Trissia melanjutkan ada beberapa pasal dalam draf ketentuan RUU PDP yang berpotensi menjadi tantangan untuk swasta. Misalnya saja, kewajiban pengendali data untuk memiliki Data Protection Officer (DPO) dan parameter terkait ketentuan jangka waktu pemenuhan hak pemilik data pribadi.
DPO merupakan amanah RUU PDP kepada pengendali data untuk mengawasi tata kelola pemrosesan data pribadi dalam suatu instansi. Masalahnya, belum semua pelaku usaha digital/pengendali data pribadi memiliki DPO di Indonesia.
Selain itu, ketentuan jangka waktu pemenuhan hak pemilik data pribadi sesuai RUU PDP apabila menerima volume permohonan yang sangat tinggi dalam satu waktu tertentu juga dinilai memberatkan, terutama untuk unit bisnis skala menengah atau kecil. Berbagai keterbatasan membuat mereka berpotensi tidak bisa menerapkan ketentuan ini dengan baik.
Ketentuan yang dimaksud adalah terkait pemenuhan hak pemilik data pribadi yang dinilai sangat restriktif dari segi waktu, yaitu 3×24 jam. Ketentuan yang diusulkan mengharuskan perusahaan, yang semula mengumpulkan atau memproses data, untuk memenuhi permintaan penghapusan tanpa penundaan dalam waktu 3×24 jam sejak permintaan dibuat.

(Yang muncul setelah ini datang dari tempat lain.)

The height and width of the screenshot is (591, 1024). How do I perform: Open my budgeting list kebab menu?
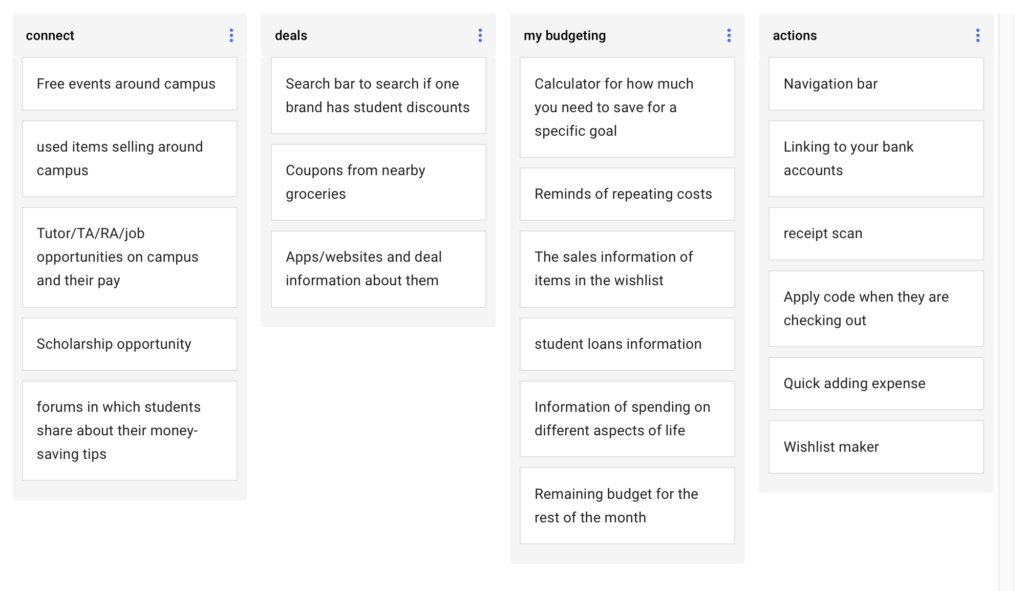pos(729,36)
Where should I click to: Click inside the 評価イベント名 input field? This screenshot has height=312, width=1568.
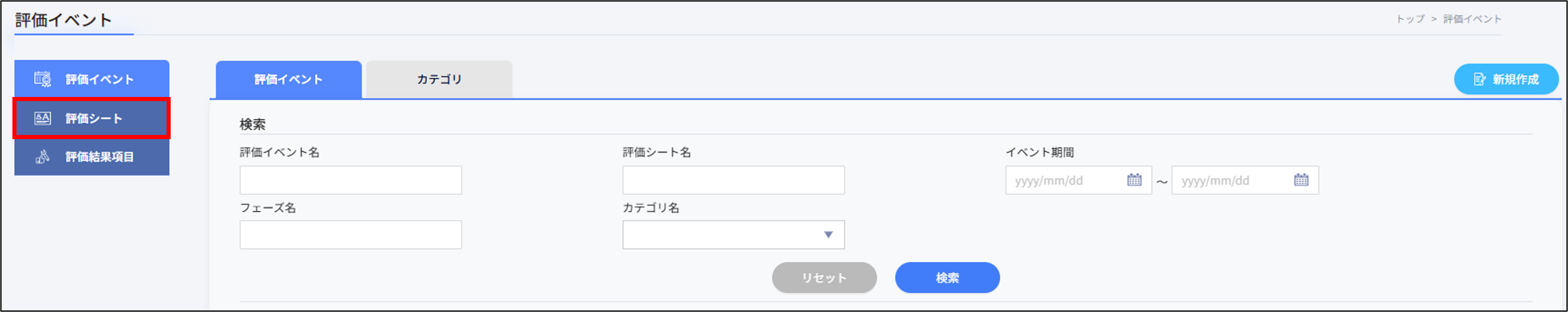click(350, 180)
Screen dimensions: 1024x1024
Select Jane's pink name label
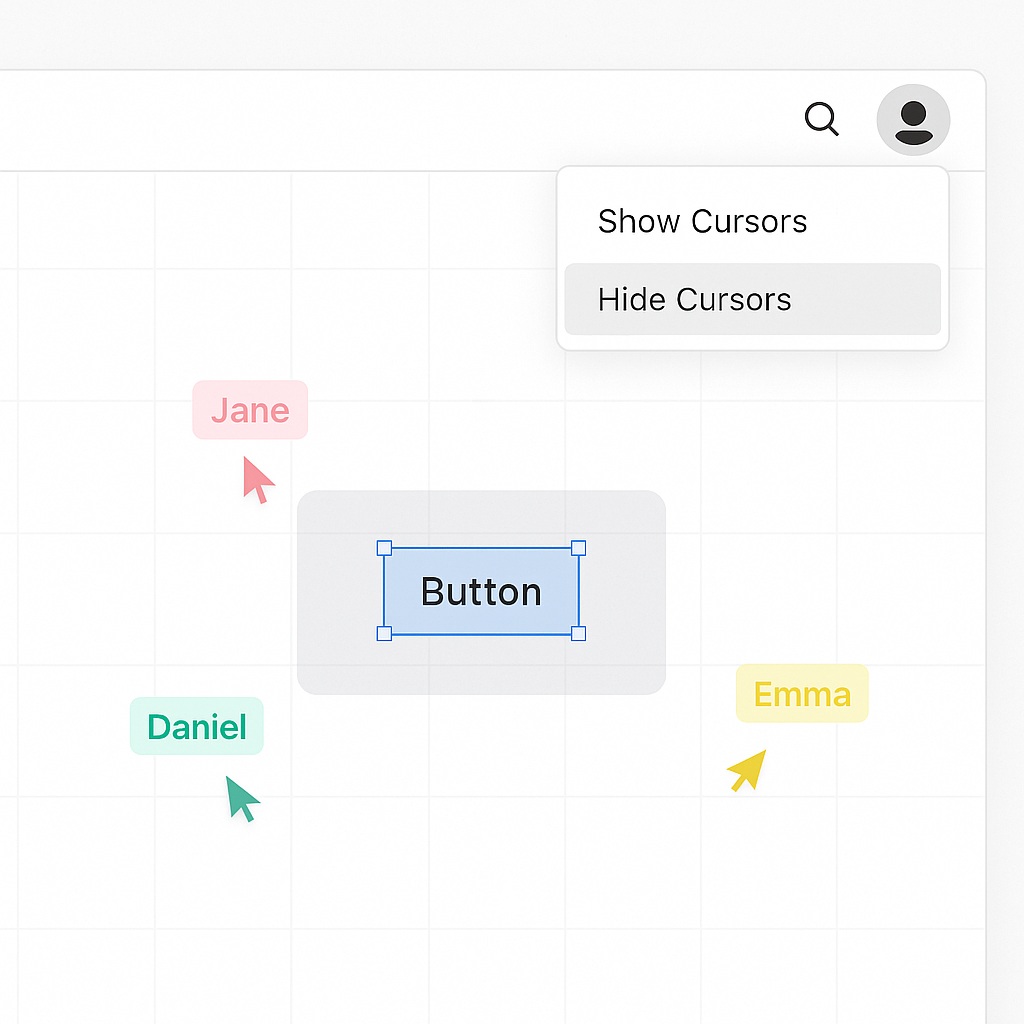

Jika menyangkut prosedur teknis, klausul ini sangat bermasalah karena perusahaan sebenarnya membutuhkan waktu berminggu-minggu untuk menghapus data. Proses penghapusan data bukan seperti proses daftar investasi yang menekankan efisiensi, melainkan tergantung dengan proses verifikasi yang sangat kompleks.
Jika data pribadi telah dipublikasikan secara khusus di lingkungan online, perusahaan perlu mengambil langkah yang wajar untuk memberi tahu pengelola data lain yang memproses data pribadi untuk menghapus tautan atau mereplikasi data tersebut. Kegagalan untuk melakukannya justru akan menyebabkan individu yang datanya diproses oleh perusahaan rentan terhadap risiko.
Trissia juga mengkritisi keberadaan badan pengawas perlindungan data pribadi yang dibentuk di bawah Presiden. Walaupun lembaga ini bertanggung jawab kepada Presiden, namun lembaga tersebut tidak ubahnya seperti lembaga pemerintahan lainnya.
“Tidak ada unsur independensi pada lembaga ini. Padahal untuk mengawasi implementasi UU PDP ini yang berlaku untuk semua pemangku kepentingan, badan pengawas perlu terbebas dari semua unsur yang berkaitan dengan para pemangku kepentingan,” tuturnya.